If they banned computers in the dugout you can always just have the computer guy communicate with the manager through a headset.


#28    Tangotiger      (see all posts) 2008/04/08 (Tue) @ 08:53

It’s incredible what perceived “culture” does to potential rule changes.  Outfitting a QB (and now LB) with a headset is ok, putting a headset on every coach is ok, but letting a cranky old manager have one of those computer-thingies with keyboards while spittin’ tobaky?  You’d think we’re up against the NRA trying to ban guns.

My manager: “Tom, I’d like to import 8 million Retrosheet records.”

Me: “No problem, I’ll need database software, and...”

My manager: “Now hold a goshdarn minute there… in my day, we didn’t have any database software.  We had punch cards if we were lucky, otherwise, we had everything on paper, and stored in the archives. {spit}”

***

As for David’s purpose of the grandmasters: good point.  After all, if the manager has the computer, then Brian Bannister will be looking at Mike Fast’s PITCHf/x charts for every batter due that inning.

The difference, I find, is that you *can* program a computer to move for you.  In a real sport, the most you can do is supply information to the player, and he has no choice but to exert his physical attributes.

So, while a grandmaster can optionally choose to ignore the computer, it’s possible that he can let the computer make every single move.  In baseball, the player still has to time his swing.


#29    dave smyth      (see all posts) 2008/04/08 (Tue) @ 18:33

Tango, it has nothing to do with the players executing.
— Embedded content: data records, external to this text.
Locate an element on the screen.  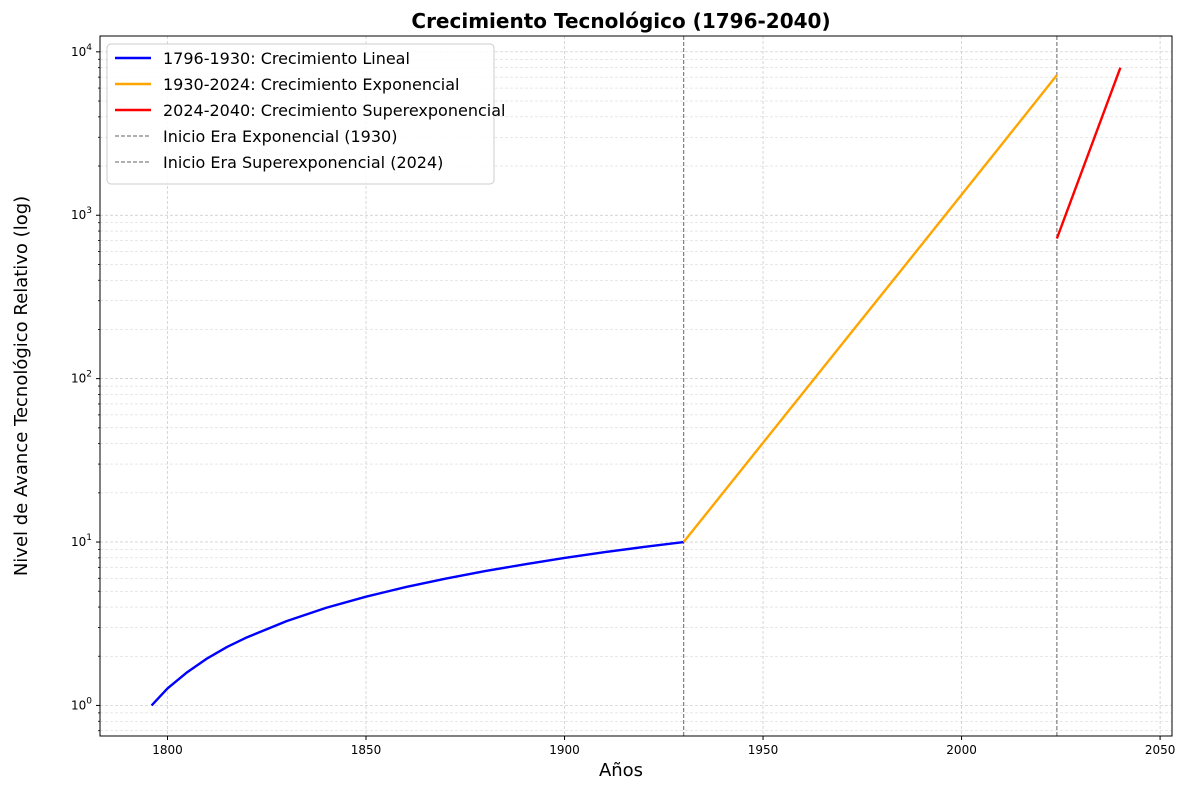
chart-title: Crecimiento Tecnológico (1796-2040) is located at coordinates (620, 21).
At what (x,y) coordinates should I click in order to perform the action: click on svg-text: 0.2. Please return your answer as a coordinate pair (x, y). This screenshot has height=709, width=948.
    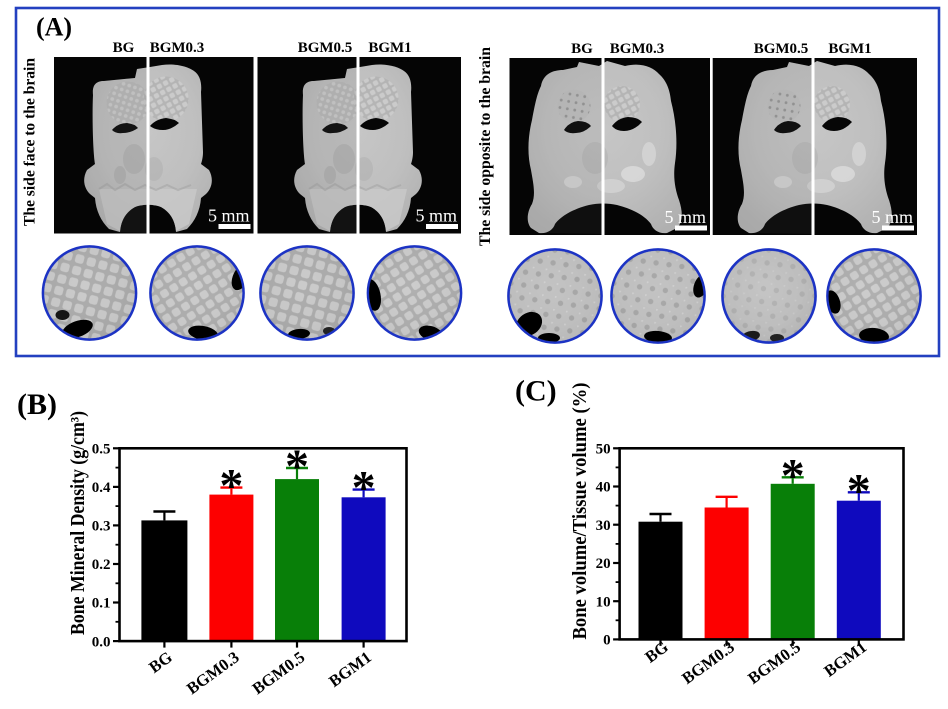
    Looking at the image, I should click on (102, 565).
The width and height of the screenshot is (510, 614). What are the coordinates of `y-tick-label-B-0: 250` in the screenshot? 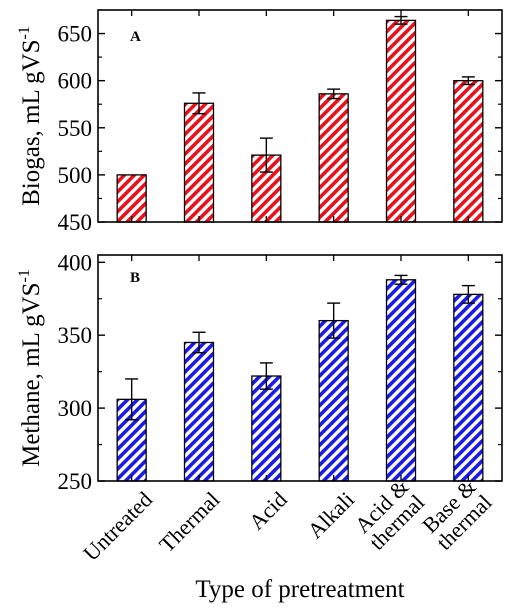 It's located at (76, 482).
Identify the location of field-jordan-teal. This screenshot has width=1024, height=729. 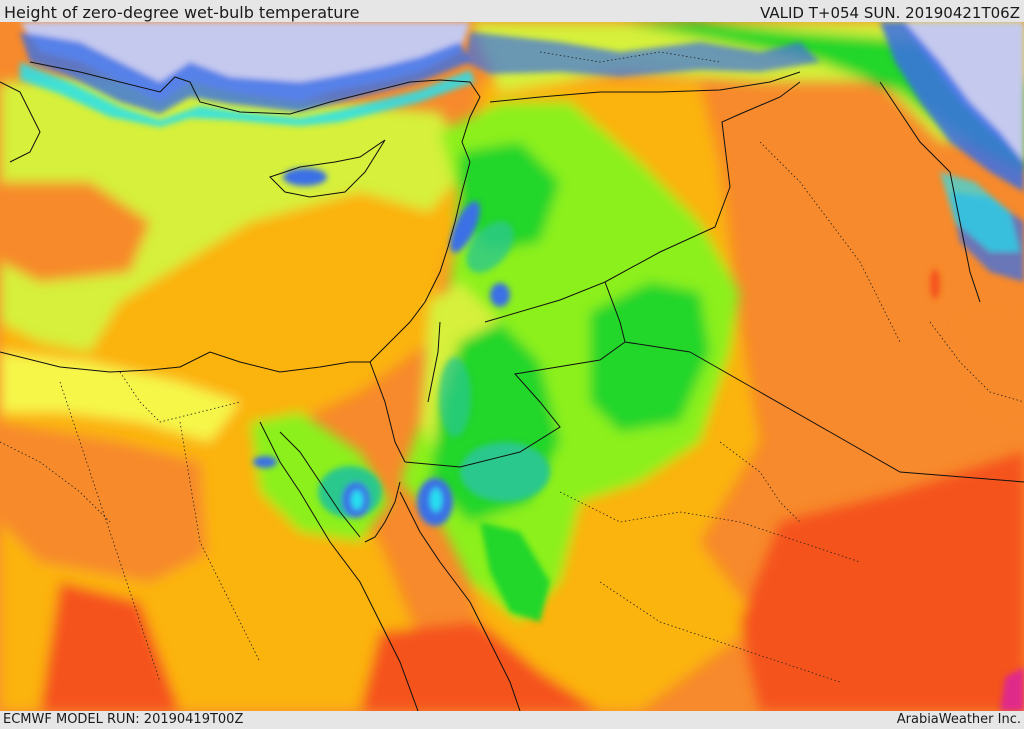
(505, 472).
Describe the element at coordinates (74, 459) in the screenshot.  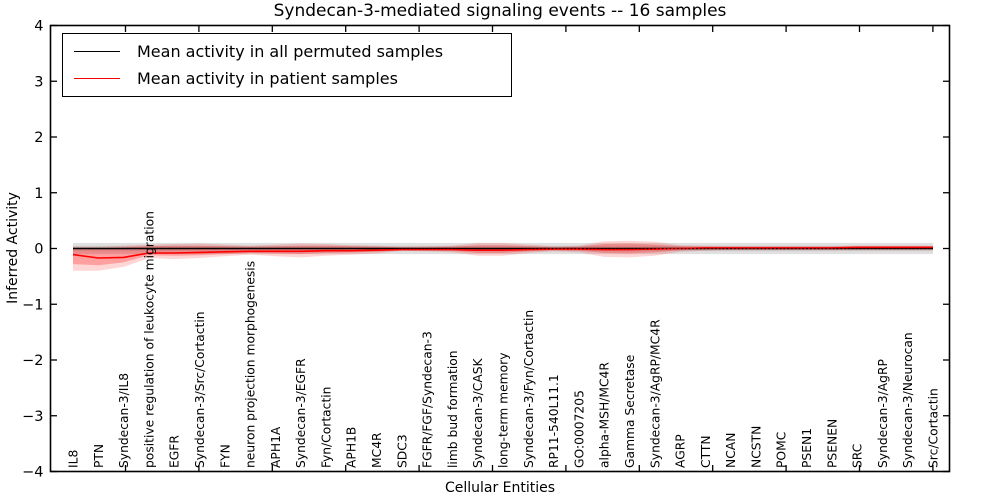
I see `x-tick-label: IL8` at that location.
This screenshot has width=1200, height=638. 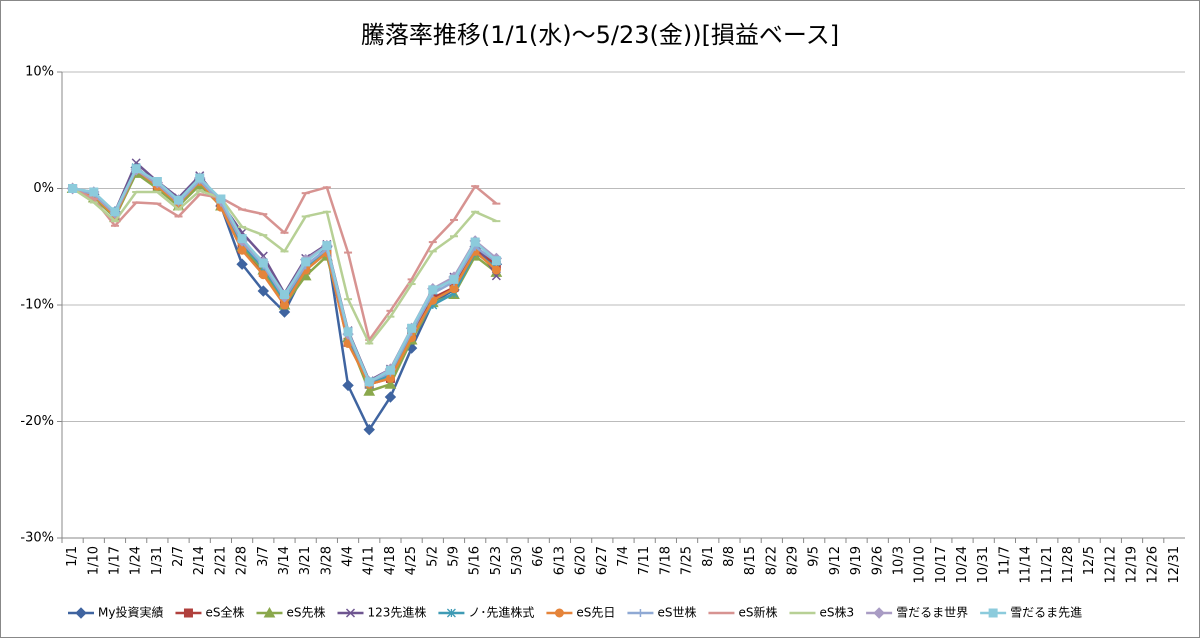 I want to click on x-tick-label: 2/28, so click(x=242, y=560).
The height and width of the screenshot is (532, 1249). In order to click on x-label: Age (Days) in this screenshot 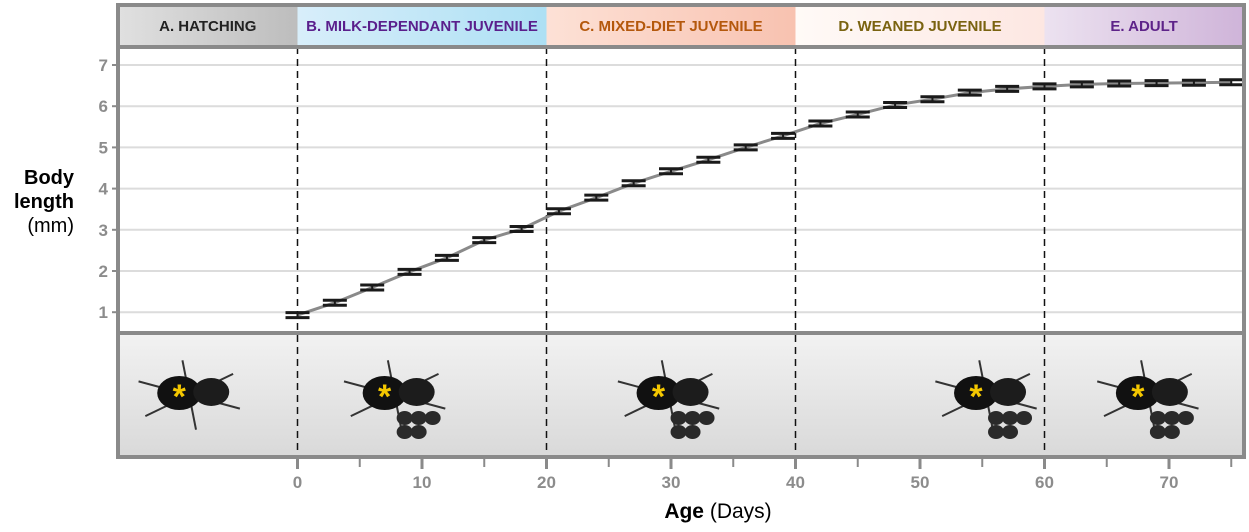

It has to do with one manager being smarter and better prepared than another, with this difference largely negated by computer input during a game. The manager, in the area of in-game moves, is like a 10th player. I want to preserve this difference, not eliminate it with computers.


#30    tangotiger      (see all posts) 2008/04/08 (Tue) @ 19:15

I would think a coach in the NFL is far more an extra player than the manager in MLB. Or, at least as much.  And, there’s no issue with the NFL head coach having a headset talking to all his coaches, who at least one can be in front of a computer, and another in front of video replay.

Why the difference here?


#31    dave smyth      (see all posts) 2008/04/08 (Tue) @ 19:55

Well, who said the NFL has it right?

Anyway, this is essentially an ‘esthetic’ question--and therefore a matter of opinion, about what makes the game of baseball better.

I gave my opinion, and I stand by it.